Task directions: Please give back the listing exactly as it reads.

----

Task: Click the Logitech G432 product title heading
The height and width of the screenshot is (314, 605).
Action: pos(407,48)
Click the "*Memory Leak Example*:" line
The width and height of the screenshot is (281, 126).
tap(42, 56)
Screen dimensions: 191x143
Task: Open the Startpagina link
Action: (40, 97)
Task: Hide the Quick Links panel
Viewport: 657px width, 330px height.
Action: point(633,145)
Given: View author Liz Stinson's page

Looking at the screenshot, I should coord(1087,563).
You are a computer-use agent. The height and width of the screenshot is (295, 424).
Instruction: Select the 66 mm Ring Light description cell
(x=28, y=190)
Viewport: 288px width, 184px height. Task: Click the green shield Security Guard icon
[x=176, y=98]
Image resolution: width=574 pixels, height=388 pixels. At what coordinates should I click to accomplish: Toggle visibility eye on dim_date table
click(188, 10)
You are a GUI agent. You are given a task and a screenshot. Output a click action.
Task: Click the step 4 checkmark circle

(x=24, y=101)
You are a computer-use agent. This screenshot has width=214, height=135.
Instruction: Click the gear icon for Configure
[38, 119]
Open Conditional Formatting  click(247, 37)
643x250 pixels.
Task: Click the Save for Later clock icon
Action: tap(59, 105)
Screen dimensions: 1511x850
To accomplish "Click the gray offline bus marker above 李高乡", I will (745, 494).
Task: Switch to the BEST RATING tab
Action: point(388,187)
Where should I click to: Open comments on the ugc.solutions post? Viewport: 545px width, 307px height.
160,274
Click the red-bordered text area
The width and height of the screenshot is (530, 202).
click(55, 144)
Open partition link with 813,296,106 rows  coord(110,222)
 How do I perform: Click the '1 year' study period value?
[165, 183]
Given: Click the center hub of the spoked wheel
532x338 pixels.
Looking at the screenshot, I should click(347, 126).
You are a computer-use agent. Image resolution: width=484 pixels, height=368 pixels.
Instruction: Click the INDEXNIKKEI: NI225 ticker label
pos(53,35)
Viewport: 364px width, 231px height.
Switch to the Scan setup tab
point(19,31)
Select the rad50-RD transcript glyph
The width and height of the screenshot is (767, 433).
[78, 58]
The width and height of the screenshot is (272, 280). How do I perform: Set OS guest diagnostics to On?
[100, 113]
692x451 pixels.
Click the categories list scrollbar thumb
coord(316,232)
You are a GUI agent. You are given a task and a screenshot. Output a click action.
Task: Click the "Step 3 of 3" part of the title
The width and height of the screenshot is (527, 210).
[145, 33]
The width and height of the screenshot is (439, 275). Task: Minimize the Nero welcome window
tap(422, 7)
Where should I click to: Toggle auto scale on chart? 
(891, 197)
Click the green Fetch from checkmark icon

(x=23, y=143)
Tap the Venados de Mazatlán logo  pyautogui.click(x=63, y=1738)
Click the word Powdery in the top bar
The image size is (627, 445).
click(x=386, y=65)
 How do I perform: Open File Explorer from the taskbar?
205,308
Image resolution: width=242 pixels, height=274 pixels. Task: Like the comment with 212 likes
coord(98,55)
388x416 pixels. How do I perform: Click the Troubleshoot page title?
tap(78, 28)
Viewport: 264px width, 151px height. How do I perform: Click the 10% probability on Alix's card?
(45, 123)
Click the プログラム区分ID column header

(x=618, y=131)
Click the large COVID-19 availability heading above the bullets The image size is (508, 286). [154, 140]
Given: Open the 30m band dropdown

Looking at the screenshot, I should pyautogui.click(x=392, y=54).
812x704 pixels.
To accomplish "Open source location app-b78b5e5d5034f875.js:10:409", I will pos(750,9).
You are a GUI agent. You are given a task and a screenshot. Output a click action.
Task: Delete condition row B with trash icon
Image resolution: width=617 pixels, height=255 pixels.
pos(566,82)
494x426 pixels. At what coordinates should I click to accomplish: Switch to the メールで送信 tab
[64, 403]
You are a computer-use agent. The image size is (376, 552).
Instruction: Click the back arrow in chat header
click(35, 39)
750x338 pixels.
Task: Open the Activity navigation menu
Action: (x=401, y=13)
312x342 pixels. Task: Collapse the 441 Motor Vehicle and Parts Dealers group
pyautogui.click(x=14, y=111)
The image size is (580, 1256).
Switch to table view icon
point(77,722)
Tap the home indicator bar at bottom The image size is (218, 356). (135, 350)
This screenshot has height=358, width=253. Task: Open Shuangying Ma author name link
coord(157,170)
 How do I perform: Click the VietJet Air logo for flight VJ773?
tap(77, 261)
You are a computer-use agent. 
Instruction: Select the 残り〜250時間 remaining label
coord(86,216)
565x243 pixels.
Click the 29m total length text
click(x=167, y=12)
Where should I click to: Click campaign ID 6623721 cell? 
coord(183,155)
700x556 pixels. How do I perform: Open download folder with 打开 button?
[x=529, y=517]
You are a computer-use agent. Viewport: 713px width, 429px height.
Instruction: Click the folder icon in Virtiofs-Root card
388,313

----

Response to the task:
Task: Click the Logitech G432 product title heading
The height and width of the screenshot is (314, 605).
Action: pos(407,48)
Click the "*Memory Leak Example*:" line
The width and height of the screenshot is (281, 126).
tap(42, 56)
Screen dimensions: 191x143
Task: Open the Startpagina link
Action: (40, 97)
Task: Hide the Quick Links panel
Viewport: 657px width, 330px height.
Action: point(633,145)
Given: View author Liz Stinson's page

Looking at the screenshot, I should coord(1087,563).
You are a computer-use agent. The height and width of the screenshot is (295, 424).
Instruction: Select the 66 mm Ring Light description cell
(x=28, y=190)
Viewport: 288px width, 184px height. Task: Click the green shield Security Guard icon
[x=176, y=98]
Image resolution: width=574 pixels, height=388 pixels. At what coordinates should I click to accomplish: Toggle visibility eye on dim_date table
click(188, 10)
You are a GUI agent. You are given a task and a screenshot. Output a click action.
Task: Click the step 4 checkmark circle

(x=24, y=101)
You are a computer-use agent. This screenshot has width=214, height=135.
Instruction: Click the gear icon for Configure
[38, 119]
Open Conditional Formatting  click(247, 37)
643x250 pixels.
Task: Click the Save for Later clock icon
Action: tap(59, 105)
Screen dimensions: 1511x850
To accomplish "Click the gray offline bus marker above 李高乡", I will (745, 494).
Task: Switch to the BEST RATING tab
Action: point(388,187)
Where should I click to: Open comments on the ugc.solutions post? Viewport: 545px width, 307px height.
160,274
Click the red-bordered text area
The width and height of the screenshot is (530, 202).
click(55, 144)
Open partition link with 813,296,106 rows  coord(110,222)
 How do I perform: Click the '1 year' study period value?
[165, 183]
Given: Click the center hub of the spoked wheel
532x338 pixels.
Looking at the screenshot, I should click(347, 126).
You are a computer-use agent. Image resolution: width=484 pixels, height=368 pixels.
Instruction: Click the INDEXNIKKEI: NI225 ticker label
pos(53,35)
Viewport: 364px width, 231px height.
Switch to the Scan setup tab
point(19,31)
Select the rad50-RD transcript glyph
The width and height of the screenshot is (767, 433).
[78, 58]
The width and height of the screenshot is (272, 280). How do I perform: Set OS guest diagnostics to On?
[100, 113]
692x451 pixels.
Click the categories list scrollbar thumb
coord(316,232)
You are a GUI agent. You are given a task and a screenshot. Output a click action.
Task: Click the "Step 3 of 3" part of the title
The width and height of the screenshot is (527, 210).
[145, 33]
The width and height of the screenshot is (439, 275). Task: Minimize the Nero welcome window
tap(422, 7)
Where should I click to: Toggle auto scale on chart? 
(891, 197)
Click the green Fetch from checkmark icon

(x=23, y=143)
Tap the Venados de Mazatlán logo  pyautogui.click(x=63, y=1738)
Click the word Powdery in the top bar
The image size is (627, 445).
click(x=386, y=65)
 How do I perform: Open File Explorer from the taskbar?
205,308
Image resolution: width=242 pixels, height=274 pixels. Task: Like the comment with 212 likes
coord(98,55)
388x416 pixels. How do I perform: Click the Troubleshoot page title?
tap(78, 28)
Viewport: 264px width, 151px height. How do I perform: Click the 10% probability on Alix's card?
(45, 123)
Click the プログラム区分ID column header

(x=618, y=131)
Click the large COVID-19 availability heading above the bullets The image size is (508, 286). [154, 140]
Given: Open the 30m band dropdown

Looking at the screenshot, I should pyautogui.click(x=392, y=54).
812x704 pixels.
To accomplish "Open source location app-b78b5e5d5034f875.js:10:409", I will pos(750,9).
You are a GUI agent. You are given a task and a screenshot. Output a click action.
Task: Delete condition row B with trash icon
Image resolution: width=617 pixels, height=255 pixels.
pos(566,82)
494x426 pixels. At what coordinates should I click to accomplish: Switch to the メールで送信 tab
[64, 403]
You are a computer-use agent. The image size is (376, 552).
Instruction: Click the back arrow in chat header
click(35, 39)
750x338 pixels.
Task: Open the Activity navigation menu
Action: (x=401, y=13)
312x342 pixels. Task: Collapse the 441 Motor Vehicle and Parts Dealers group
pyautogui.click(x=14, y=111)
The image size is (580, 1256).
Switch to table view icon
point(77,722)
Tap the home indicator bar at bottom The image size is (218, 356). (135, 350)
This screenshot has height=358, width=253. Task: Open Shuangying Ma author name link
coord(157,170)
 How do I perform: Click the VietJet Air logo for flight VJ773?
tap(77, 261)
You are a computer-use agent. 
Instruction: Select the 残り〜250時間 remaining label
coord(86,216)
565x243 pixels.
Click the 29m total length text
click(x=167, y=12)
Where should I click to: Click campaign ID 6623721 cell? 
coord(183,155)
700x556 pixels. How do I perform: Open download folder with 打开 button?
[x=529, y=517]
You are a computer-use agent. Viewport: 713px width, 429px height.
Instruction: Click the folder icon in Virtiofs-Root card
388,313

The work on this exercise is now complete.